Fragmento seleccionado.
■ ■ ■ ■ ■

El AeroMetro es un proyecto municipal que promete solucionar el tráfico de la Calzada Roosevelt y colonias aledañas como Carabanchel, Utatlán y Landívar.
Las góndolas —bautizadas coloquialmente como “chibolas”— volarán sobre las interminables filas de vehículos que circulan diariamente por una de las calzadas más concurridas de la ciudad.
El inicio de la construcción, junto con la tala de árboles y cierre de carriles en la calle Montúfar, generó opiniones encontradas. Entre razones técnicas y políticas, el AeroMetro parece no convencer a urbanistas, arquitectos, analistas políticos e investigadores. Sin embargo, ¿qué opinan las personas que caminan y transitan día a día sobre las calles beneficiadas del proyecto?

■ ■ ■ ■ ■

Acciones a realizar.
**A)** Resume en dos oraciones el texto sobre el AeroMetro.
**B)** Copia sin cambios el fragmento del texto sobre el AeroMetro que comienza en "El AeroMetro es" y termina en "beneficiadas del proyecto?".

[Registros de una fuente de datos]
■ ■ ■ ■ ■

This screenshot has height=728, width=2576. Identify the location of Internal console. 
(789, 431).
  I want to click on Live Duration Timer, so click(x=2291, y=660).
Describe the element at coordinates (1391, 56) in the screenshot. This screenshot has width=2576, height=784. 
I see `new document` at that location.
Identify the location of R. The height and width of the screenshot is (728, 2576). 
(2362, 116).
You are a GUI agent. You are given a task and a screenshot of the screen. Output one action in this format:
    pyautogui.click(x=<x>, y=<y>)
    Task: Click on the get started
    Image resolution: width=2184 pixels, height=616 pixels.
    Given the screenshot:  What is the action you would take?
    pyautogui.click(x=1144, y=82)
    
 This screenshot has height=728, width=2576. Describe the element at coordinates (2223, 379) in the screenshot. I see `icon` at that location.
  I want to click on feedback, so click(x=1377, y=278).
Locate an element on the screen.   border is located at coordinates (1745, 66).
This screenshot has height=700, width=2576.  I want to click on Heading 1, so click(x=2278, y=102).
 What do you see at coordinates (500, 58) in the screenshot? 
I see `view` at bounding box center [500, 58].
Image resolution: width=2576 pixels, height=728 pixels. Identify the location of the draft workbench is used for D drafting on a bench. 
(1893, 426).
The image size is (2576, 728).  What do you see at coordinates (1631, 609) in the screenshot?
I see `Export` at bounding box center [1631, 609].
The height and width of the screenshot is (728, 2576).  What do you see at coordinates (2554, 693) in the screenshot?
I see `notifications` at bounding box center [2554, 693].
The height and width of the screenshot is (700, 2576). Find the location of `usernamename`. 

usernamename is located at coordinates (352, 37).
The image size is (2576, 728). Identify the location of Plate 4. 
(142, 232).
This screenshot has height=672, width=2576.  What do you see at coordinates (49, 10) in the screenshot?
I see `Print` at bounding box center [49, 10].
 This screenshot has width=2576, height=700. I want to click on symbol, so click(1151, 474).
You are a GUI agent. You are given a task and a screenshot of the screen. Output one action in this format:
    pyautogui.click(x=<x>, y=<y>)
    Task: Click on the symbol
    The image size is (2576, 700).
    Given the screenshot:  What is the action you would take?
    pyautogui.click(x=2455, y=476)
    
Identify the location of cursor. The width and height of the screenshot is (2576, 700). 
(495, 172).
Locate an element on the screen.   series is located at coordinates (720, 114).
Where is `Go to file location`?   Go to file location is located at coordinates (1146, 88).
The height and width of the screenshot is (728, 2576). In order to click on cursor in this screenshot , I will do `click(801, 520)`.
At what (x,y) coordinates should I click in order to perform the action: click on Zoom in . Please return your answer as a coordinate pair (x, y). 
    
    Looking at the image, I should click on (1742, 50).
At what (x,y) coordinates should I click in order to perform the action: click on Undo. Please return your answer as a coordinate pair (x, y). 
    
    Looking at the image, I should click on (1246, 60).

■ ■ ■ ■ ■

Respuestas en orden.
**A)** El AeroMetro es un proyecto municipal que promete solucionar el tráfico de la Calzada Roosevelt y colonias aledañas, con góndolas que volarán sobre las filas de vehículos de una de las calzadas más concurridas de la ciudad. El inicio de su construcción generó opiniones encontradas, y el proyecto parece no convencer a urbanistas, arquitectos, analistas políticos e investigadores.

**B)**
El AeroMetro es un proyecto municipal que promete solucionar el tráfico de la Calzada Roosevelt y colonias aledañas como Carabanchel, Utatlán y Landívar.
Las góndolas —bautizadas coloquialmente como “chibolas”— volarán sobre las interminables filas de vehículos que circulan diariamente por una de las calzadas más concurridas de la ciudad.
El inicio de la construcción, junto con la tala de árboles y cierre de carriles en la calle Montúfar, generó opiniones encontradas. Entre razones técnicas y políticas, el AeroMetro parece no convencer a urbanistas, arquitectos, analistas políticos e investigadores. Sin embargo, ¿qué opinan las personas que caminan y transitan día a día sobre las calles beneficiadas del proyecto?